[Stored dataset items]
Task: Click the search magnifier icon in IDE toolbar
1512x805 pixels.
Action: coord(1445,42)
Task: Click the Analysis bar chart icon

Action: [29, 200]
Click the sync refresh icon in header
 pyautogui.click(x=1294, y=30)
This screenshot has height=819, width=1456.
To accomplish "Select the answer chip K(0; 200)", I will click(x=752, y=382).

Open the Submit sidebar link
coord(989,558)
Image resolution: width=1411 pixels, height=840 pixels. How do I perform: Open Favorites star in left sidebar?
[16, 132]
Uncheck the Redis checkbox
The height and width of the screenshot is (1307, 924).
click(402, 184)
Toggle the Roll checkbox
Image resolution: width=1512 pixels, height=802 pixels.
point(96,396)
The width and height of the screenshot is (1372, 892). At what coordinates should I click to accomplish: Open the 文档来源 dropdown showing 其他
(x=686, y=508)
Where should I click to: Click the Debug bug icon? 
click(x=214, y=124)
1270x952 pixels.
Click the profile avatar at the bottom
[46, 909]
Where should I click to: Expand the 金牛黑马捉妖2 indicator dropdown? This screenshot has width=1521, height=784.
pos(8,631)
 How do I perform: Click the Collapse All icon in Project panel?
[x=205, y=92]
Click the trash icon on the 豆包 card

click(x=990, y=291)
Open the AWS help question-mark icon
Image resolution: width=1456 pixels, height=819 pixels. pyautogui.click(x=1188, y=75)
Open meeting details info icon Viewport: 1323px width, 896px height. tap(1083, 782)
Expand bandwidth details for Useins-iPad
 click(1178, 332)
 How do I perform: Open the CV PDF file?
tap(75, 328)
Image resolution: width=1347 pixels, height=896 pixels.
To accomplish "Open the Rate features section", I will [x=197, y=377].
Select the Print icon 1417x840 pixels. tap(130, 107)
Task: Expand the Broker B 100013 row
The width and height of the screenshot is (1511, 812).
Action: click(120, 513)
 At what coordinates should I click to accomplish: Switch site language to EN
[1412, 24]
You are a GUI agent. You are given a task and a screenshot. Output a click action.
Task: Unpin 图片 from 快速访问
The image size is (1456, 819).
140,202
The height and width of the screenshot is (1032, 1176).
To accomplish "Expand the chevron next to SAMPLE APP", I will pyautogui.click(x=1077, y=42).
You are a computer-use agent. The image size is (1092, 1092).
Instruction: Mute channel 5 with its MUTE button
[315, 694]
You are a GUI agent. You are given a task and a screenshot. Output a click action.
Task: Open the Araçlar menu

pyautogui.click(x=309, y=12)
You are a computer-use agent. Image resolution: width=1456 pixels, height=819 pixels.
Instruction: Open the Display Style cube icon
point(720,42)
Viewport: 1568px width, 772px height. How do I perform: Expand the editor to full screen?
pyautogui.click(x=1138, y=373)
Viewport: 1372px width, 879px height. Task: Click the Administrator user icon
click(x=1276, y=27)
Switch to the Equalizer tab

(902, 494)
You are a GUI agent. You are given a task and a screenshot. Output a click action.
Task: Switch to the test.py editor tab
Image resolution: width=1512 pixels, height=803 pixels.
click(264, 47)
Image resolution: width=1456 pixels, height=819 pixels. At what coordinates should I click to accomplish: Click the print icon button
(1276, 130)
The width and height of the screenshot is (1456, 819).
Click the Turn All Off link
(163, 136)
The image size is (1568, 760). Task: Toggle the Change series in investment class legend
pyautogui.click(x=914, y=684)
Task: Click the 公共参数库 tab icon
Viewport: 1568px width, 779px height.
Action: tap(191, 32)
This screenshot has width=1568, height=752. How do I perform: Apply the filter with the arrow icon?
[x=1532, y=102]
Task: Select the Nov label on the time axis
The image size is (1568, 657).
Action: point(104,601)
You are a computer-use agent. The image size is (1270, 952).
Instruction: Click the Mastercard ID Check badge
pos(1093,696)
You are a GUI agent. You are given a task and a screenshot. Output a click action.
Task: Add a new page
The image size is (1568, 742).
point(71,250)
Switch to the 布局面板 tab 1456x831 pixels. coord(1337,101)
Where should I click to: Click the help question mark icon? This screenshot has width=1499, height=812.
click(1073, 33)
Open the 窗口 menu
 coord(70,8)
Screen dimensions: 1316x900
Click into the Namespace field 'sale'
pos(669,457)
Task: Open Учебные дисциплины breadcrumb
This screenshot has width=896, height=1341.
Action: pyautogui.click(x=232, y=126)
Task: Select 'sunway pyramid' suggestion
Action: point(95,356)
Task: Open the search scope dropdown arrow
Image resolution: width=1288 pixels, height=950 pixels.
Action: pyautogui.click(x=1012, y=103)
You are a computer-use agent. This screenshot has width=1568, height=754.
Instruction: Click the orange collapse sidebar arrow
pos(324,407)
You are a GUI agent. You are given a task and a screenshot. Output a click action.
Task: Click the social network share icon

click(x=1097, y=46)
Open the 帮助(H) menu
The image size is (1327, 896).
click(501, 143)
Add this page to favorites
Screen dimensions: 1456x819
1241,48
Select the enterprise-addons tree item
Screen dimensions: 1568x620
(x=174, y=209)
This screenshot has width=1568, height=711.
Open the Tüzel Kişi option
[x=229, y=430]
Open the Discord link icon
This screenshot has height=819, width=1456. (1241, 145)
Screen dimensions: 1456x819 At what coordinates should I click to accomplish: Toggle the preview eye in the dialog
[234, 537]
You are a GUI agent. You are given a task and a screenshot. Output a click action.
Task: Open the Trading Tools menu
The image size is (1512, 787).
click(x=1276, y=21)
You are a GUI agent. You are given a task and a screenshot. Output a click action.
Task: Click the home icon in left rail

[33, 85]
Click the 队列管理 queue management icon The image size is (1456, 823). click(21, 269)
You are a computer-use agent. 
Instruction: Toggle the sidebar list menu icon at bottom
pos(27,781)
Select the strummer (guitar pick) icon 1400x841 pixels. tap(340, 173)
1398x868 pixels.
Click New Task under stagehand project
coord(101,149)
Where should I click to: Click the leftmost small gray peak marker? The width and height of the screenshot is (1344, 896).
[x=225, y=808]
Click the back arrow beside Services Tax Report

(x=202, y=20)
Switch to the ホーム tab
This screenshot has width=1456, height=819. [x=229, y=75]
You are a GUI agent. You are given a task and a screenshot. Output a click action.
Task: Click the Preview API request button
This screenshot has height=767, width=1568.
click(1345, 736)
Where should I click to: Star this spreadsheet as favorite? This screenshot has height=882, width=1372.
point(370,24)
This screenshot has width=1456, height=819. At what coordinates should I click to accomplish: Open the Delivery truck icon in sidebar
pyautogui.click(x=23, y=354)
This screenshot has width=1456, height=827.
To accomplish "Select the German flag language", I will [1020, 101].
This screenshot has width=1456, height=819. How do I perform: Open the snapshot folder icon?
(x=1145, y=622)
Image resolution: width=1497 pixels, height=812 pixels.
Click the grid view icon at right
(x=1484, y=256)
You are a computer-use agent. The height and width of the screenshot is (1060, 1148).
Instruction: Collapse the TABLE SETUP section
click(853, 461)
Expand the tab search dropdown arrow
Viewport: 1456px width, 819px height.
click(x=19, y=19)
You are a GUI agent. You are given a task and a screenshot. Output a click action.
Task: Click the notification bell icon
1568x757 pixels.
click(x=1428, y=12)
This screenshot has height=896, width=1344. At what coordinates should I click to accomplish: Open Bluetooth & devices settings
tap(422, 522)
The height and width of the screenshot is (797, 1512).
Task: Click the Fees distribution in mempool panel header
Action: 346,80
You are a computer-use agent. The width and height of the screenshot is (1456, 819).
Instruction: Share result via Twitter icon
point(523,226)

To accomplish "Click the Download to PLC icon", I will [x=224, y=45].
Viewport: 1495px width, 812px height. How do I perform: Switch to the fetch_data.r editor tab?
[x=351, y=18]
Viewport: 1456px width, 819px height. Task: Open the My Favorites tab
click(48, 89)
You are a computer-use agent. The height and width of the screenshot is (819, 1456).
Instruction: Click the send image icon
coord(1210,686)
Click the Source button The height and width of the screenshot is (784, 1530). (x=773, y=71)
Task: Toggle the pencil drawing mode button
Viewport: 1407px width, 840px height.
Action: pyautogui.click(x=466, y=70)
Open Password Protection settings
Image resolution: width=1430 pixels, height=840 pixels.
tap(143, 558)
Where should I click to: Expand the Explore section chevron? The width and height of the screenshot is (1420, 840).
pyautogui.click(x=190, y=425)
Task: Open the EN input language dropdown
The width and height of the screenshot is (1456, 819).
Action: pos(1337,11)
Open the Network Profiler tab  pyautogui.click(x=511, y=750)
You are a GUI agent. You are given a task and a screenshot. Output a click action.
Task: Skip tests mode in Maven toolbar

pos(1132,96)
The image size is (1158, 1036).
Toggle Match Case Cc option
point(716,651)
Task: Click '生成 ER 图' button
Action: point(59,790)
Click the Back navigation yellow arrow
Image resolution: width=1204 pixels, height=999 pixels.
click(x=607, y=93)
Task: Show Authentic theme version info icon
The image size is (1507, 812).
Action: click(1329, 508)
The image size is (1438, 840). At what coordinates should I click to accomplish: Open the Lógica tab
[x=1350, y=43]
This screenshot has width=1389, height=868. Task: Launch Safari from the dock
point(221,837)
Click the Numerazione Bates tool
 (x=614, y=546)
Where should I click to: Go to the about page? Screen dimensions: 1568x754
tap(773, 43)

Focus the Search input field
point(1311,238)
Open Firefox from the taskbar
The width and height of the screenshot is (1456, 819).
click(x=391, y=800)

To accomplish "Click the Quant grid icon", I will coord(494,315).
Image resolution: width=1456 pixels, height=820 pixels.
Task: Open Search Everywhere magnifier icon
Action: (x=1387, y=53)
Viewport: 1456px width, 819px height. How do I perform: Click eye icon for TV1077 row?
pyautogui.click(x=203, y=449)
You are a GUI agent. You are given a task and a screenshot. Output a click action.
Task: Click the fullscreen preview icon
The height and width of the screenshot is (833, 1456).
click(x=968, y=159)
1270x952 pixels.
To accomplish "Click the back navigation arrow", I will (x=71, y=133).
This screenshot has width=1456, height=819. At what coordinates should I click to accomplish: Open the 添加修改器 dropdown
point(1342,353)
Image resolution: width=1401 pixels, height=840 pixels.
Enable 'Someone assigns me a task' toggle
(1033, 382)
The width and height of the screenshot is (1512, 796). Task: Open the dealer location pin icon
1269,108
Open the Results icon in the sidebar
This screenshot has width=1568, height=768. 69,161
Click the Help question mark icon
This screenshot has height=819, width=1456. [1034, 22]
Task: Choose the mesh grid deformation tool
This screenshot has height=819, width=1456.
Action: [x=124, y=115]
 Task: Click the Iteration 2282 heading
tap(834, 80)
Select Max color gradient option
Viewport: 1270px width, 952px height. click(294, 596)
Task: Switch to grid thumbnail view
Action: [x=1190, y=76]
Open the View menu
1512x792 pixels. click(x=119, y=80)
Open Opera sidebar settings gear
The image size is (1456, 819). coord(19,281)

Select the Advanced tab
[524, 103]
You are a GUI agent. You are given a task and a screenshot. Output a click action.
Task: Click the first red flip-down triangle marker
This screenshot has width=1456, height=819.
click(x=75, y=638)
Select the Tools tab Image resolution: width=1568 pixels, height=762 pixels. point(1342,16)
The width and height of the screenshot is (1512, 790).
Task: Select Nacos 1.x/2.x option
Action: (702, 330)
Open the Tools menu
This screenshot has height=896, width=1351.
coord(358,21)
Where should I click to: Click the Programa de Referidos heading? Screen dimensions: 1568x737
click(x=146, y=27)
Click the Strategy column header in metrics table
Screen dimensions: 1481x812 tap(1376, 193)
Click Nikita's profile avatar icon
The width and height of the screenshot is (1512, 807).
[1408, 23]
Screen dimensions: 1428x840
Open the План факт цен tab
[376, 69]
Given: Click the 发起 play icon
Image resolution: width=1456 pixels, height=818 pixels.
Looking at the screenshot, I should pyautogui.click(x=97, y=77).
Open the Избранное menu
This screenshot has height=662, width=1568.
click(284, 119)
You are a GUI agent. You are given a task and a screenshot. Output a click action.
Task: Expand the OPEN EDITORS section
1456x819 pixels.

Assignment: Quote the data above from the line containing "Screen dimensions: 1456x819 At" to the line containing "is (1060, 1148).", inclusive, and stop.

Task response:
Screen dimensions: 1456x819 At what coordinates should I click to accomplish: Toggle the preview eye in the dialog
[234, 537]
You are a GUI agent. You are given a task and a screenshot. Output a click action.
Task: Open the Trading Tools menu
The image size is (1512, 787).
click(x=1276, y=21)
You are a GUI agent. You are given a task and a screenshot. Output a click action.
Task: Click the home icon in left rail

[33, 85]
Click the 队列管理 queue management icon The image size is (1456, 823). click(21, 269)
You are a computer-use agent. 
Instruction: Toggle the sidebar list menu icon at bottom
pos(27,781)
Select the strummer (guitar pick) icon 1400x841 pixels. tap(340, 173)
1398x868 pixels.
Click New Task under stagehand project
coord(101,149)
Where should I click to: Click the leftmost small gray peak marker? The width and height of the screenshot is (1344, 896).
[x=225, y=808]
Click the back arrow beside Services Tax Report

(x=202, y=20)
Switch to the ホーム tab
This screenshot has width=1456, height=819. [x=229, y=75]
You are a GUI agent. You are given a task and a screenshot. Output a click action.
Task: Click the Preview API request button
This screenshot has height=767, width=1568.
click(1345, 736)
Where should I click to: Star this spreadsheet as favorite? This screenshot has height=882, width=1372.
point(370,24)
This screenshot has width=1456, height=819. At what coordinates should I click to accomplish: Open the Delivery truck icon in sidebar
pyautogui.click(x=23, y=354)
This screenshot has width=1456, height=827.
To accomplish "Select the German flag language", I will [1020, 101].
This screenshot has width=1456, height=819. How do I perform: Open the snapshot folder icon?
(x=1145, y=622)
Image resolution: width=1497 pixels, height=812 pixels.
Click the grid view icon at right
(x=1484, y=256)
You are a computer-use agent. The height and width of the screenshot is (1060, 1148).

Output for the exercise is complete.